» Objective:
Repeat the lines of the records from the line containing "You are a computer-use" through the end of the records, keeping both ends and leaving the pictures out of your answer.

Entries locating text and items

########

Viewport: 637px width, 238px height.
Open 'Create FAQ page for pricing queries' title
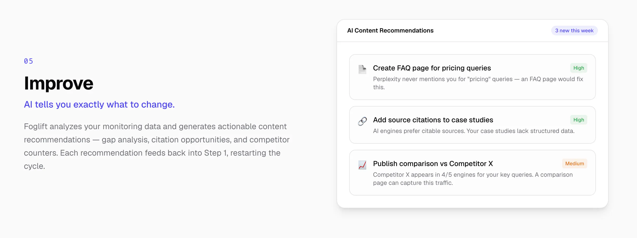coord(432,68)
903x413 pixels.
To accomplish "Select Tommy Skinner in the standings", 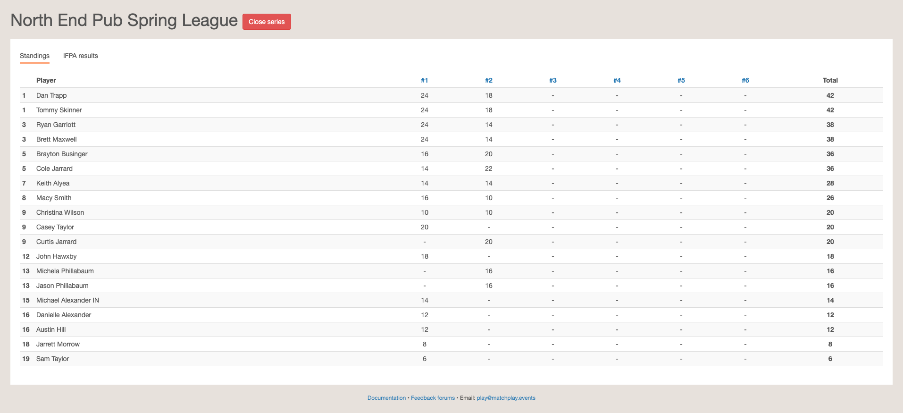I will tap(59, 110).
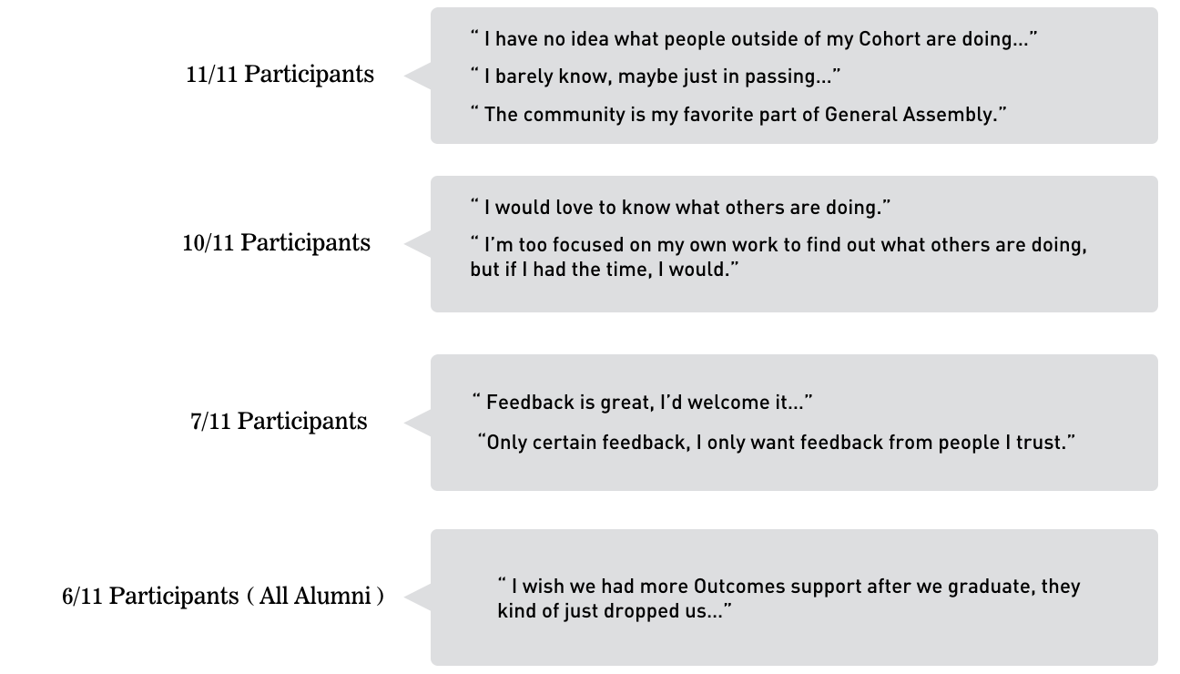Click the words "All Alumni" in parentheses
Screen dimensions: 1180x674
[316, 597]
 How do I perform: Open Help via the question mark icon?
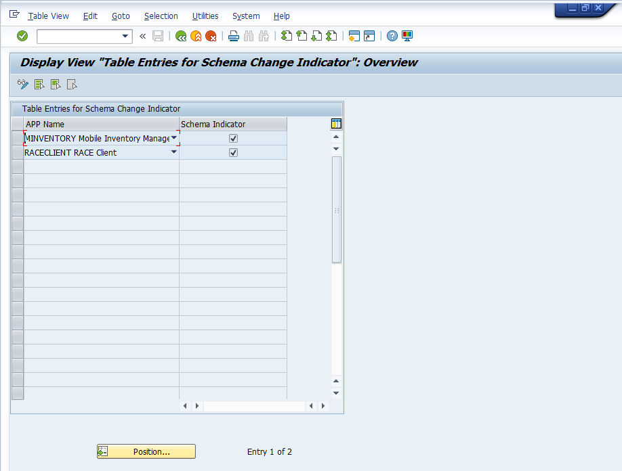392,36
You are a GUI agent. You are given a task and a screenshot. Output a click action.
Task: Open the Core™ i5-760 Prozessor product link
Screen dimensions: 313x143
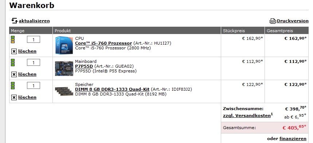point(103,43)
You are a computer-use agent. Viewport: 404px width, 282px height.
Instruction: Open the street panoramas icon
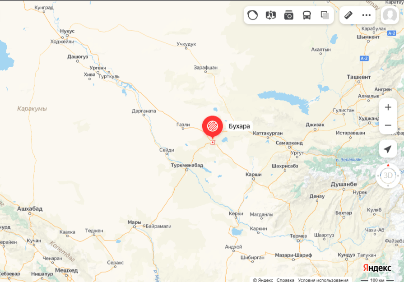point(270,15)
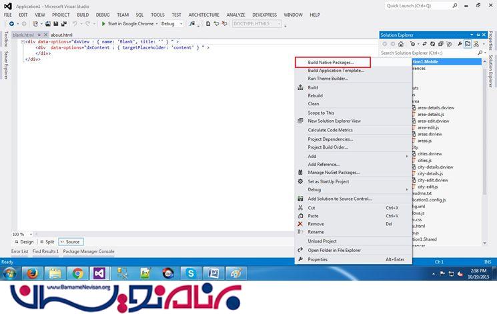Expand the Add submenu arrow
The height and width of the screenshot is (314, 497).
tap(407, 156)
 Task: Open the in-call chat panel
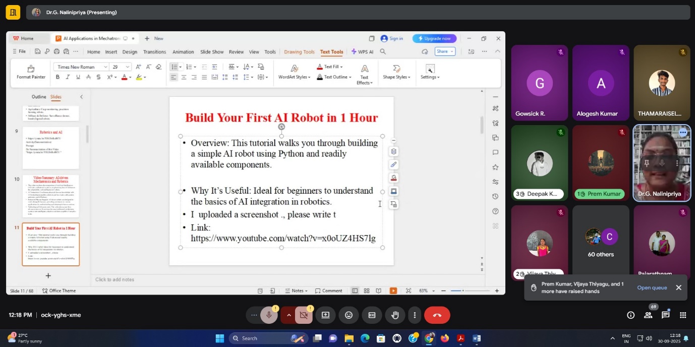(665, 315)
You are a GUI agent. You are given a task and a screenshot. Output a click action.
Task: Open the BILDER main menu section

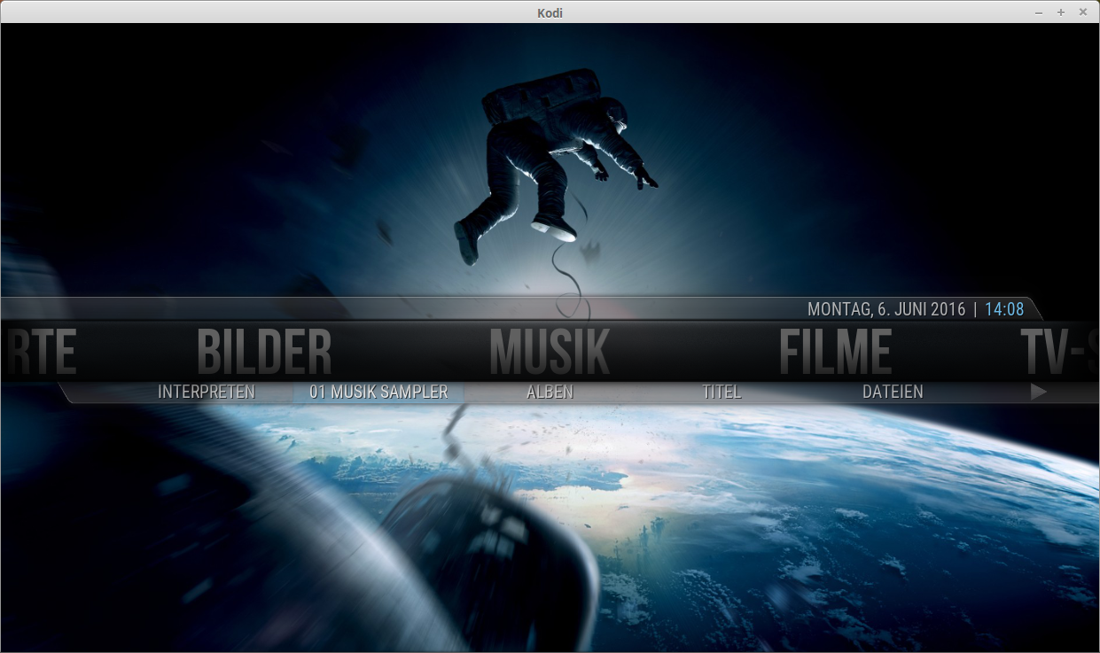click(264, 352)
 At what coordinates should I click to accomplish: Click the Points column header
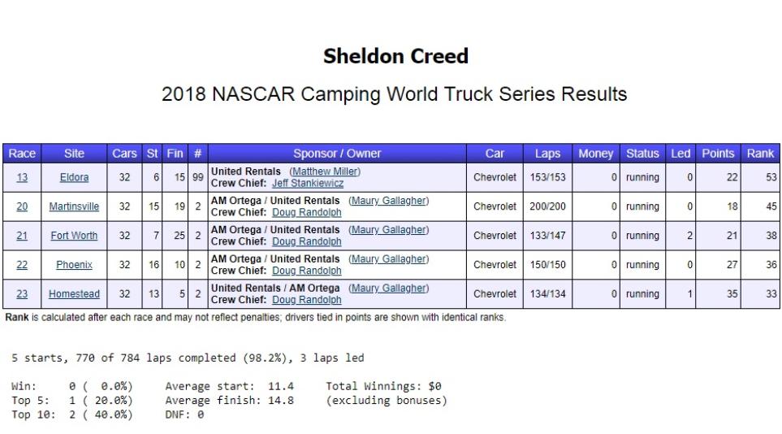[x=718, y=154]
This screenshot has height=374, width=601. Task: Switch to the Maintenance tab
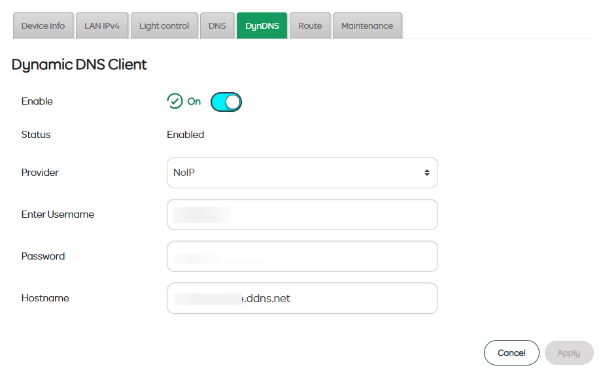(x=367, y=26)
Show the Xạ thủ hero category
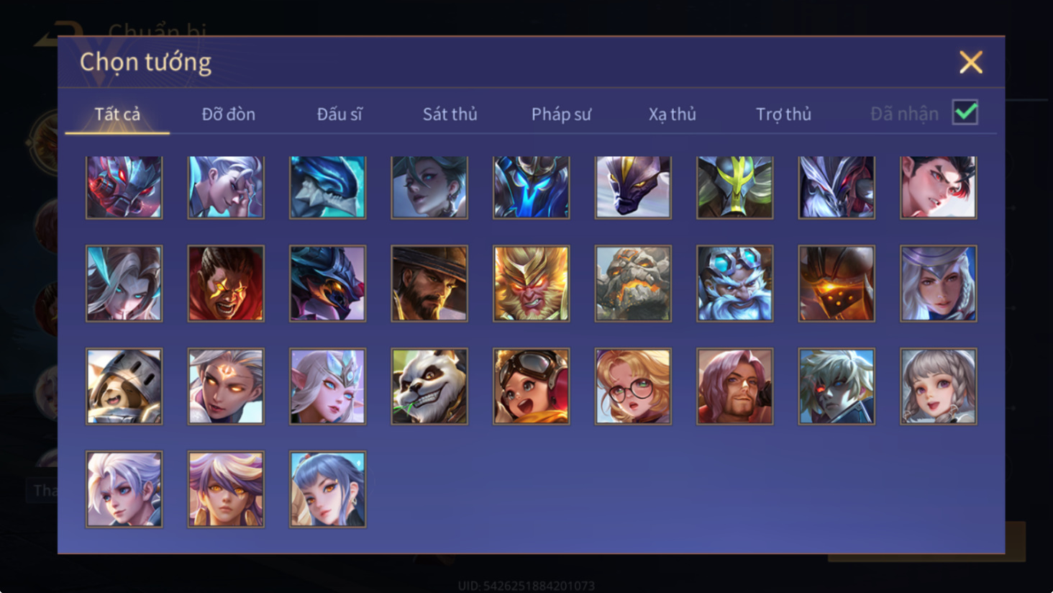 [x=673, y=114]
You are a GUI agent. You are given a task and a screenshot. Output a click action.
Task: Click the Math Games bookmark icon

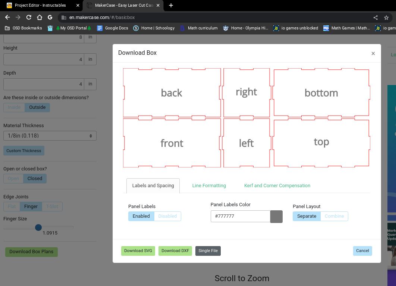[326, 28]
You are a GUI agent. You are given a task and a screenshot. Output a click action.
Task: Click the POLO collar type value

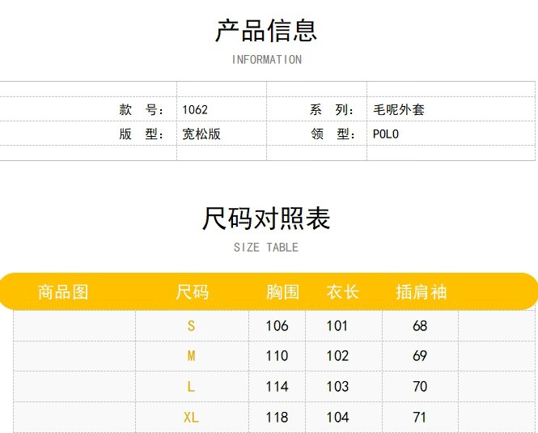[x=386, y=134]
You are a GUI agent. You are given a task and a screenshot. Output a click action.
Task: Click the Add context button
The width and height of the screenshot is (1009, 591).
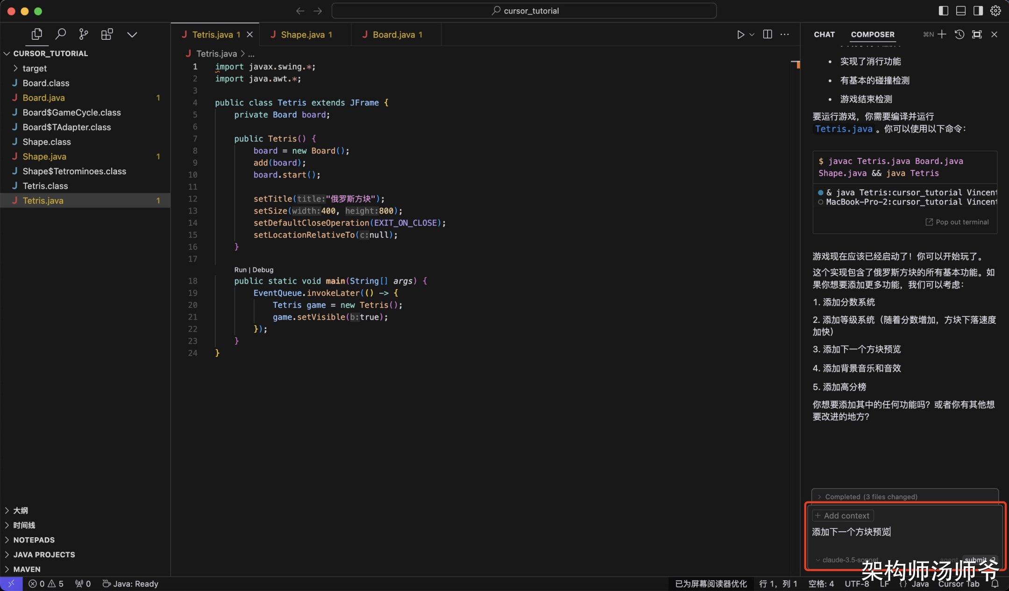[x=843, y=516]
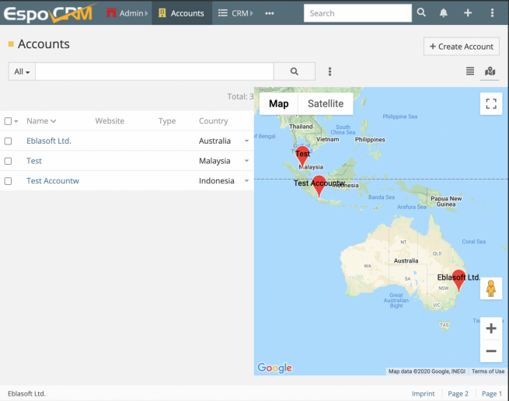Click the plus quick-create icon in navbar
This screenshot has height=401, width=509.
[468, 13]
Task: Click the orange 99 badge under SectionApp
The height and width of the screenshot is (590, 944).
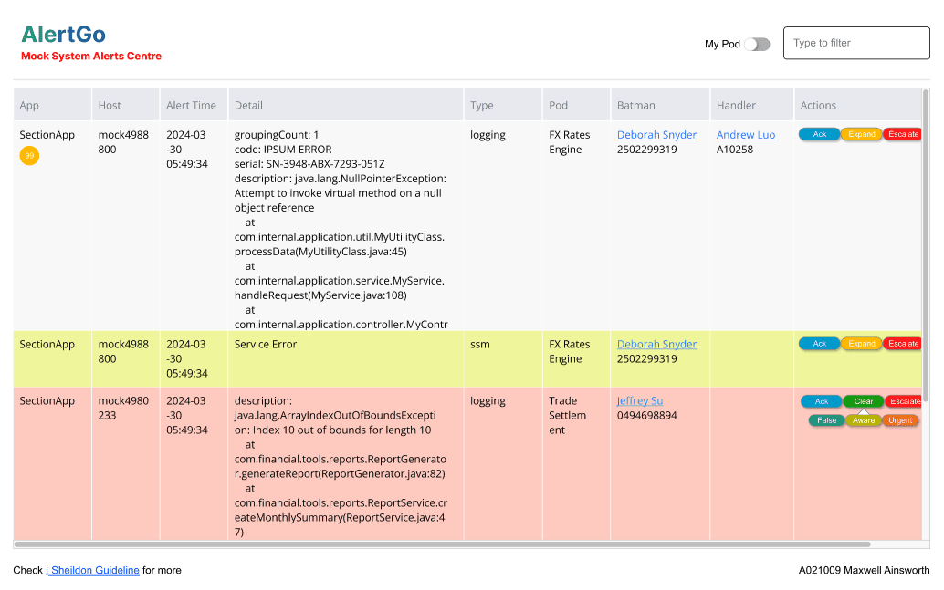Action: pyautogui.click(x=29, y=156)
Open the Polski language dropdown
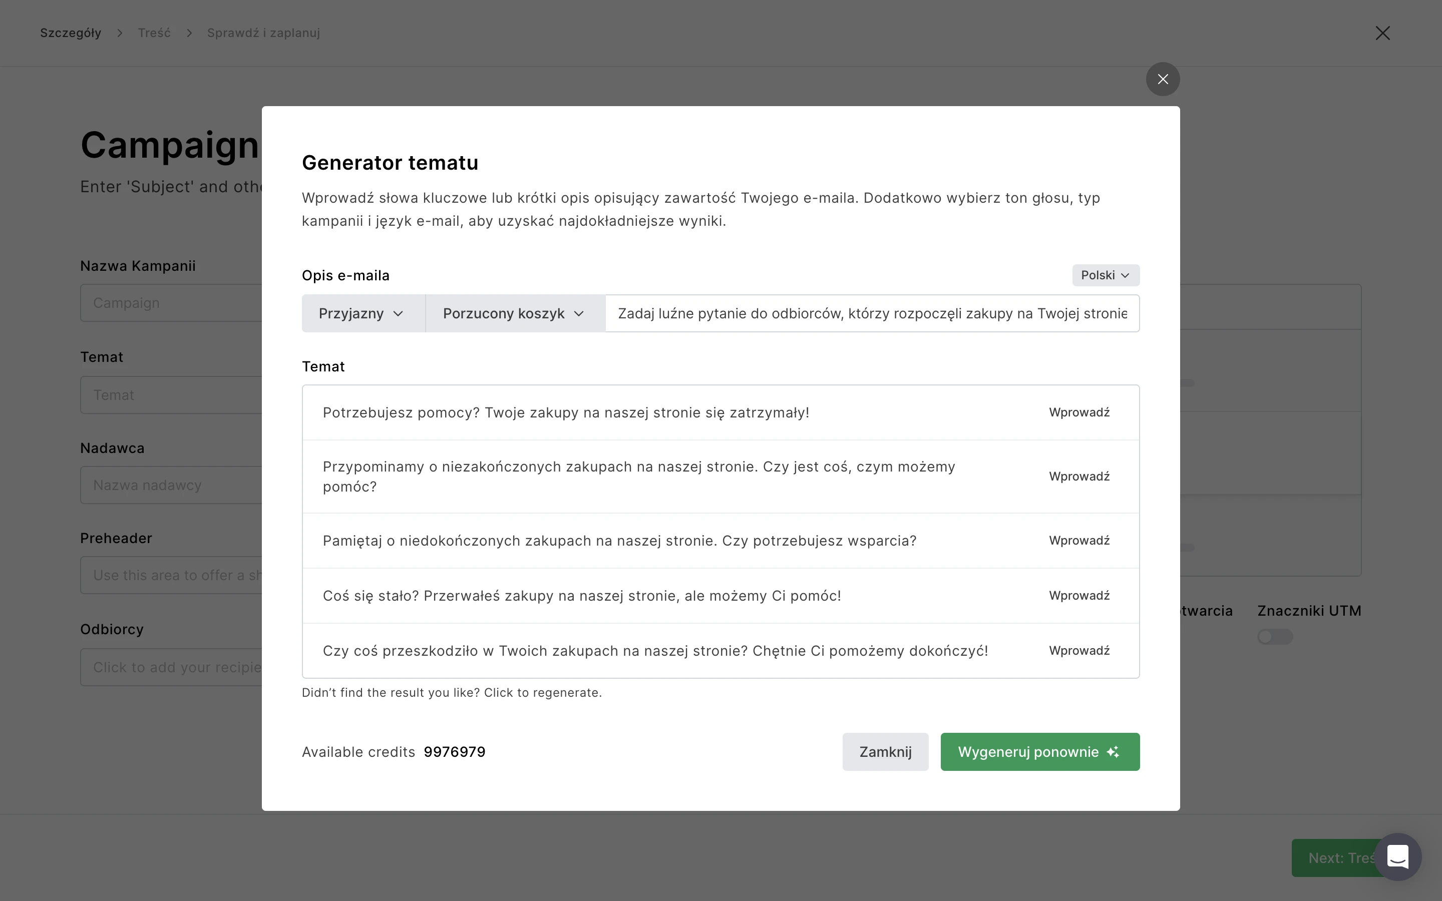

########

» Correct result:
You are a computer-use agent. Viewport: 404px width, 282px height.
Instruction: Open the street panoramas icon
point(270,15)
Expand the Add submenu arrow
The height and width of the screenshot is (314, 497).
tap(407, 156)
 Task: Open the in-call chat panel
(665, 315)
You are a GUI agent. You are given a task and a screenshot. Output a click action.
Task: Open the BILDER main menu section

click(264, 352)
 At what coordinates should I click to accomplish: Click the Points column header
[x=718, y=154]
This screenshot has height=374, width=601. Task: Switch to the Maintenance tab
(x=367, y=26)
Show the Xạ thủ hero category
 [x=673, y=114]
You are a GUI agent. You are given a task and a screenshot. Output a click action.
Task: Click the Math Games bookmark icon

[326, 28]
You are a GUI agent. You are given a task and a screenshot. Output a click action.
Task: Click the POLO collar type value

[x=386, y=134]
You are a GUI agent. You are given a task and a screenshot. Output a click action.
Task: Click the Add context button
The width and height of the screenshot is (1009, 591).
[x=843, y=516]
Click the plus quick-create icon in navbar
This screenshot has height=401, width=509.
[468, 13]
Task: Click the orange 99 badge under SectionApp
The height and width of the screenshot is (590, 944).
Action: pyautogui.click(x=29, y=156)
Open the Polski language dropdown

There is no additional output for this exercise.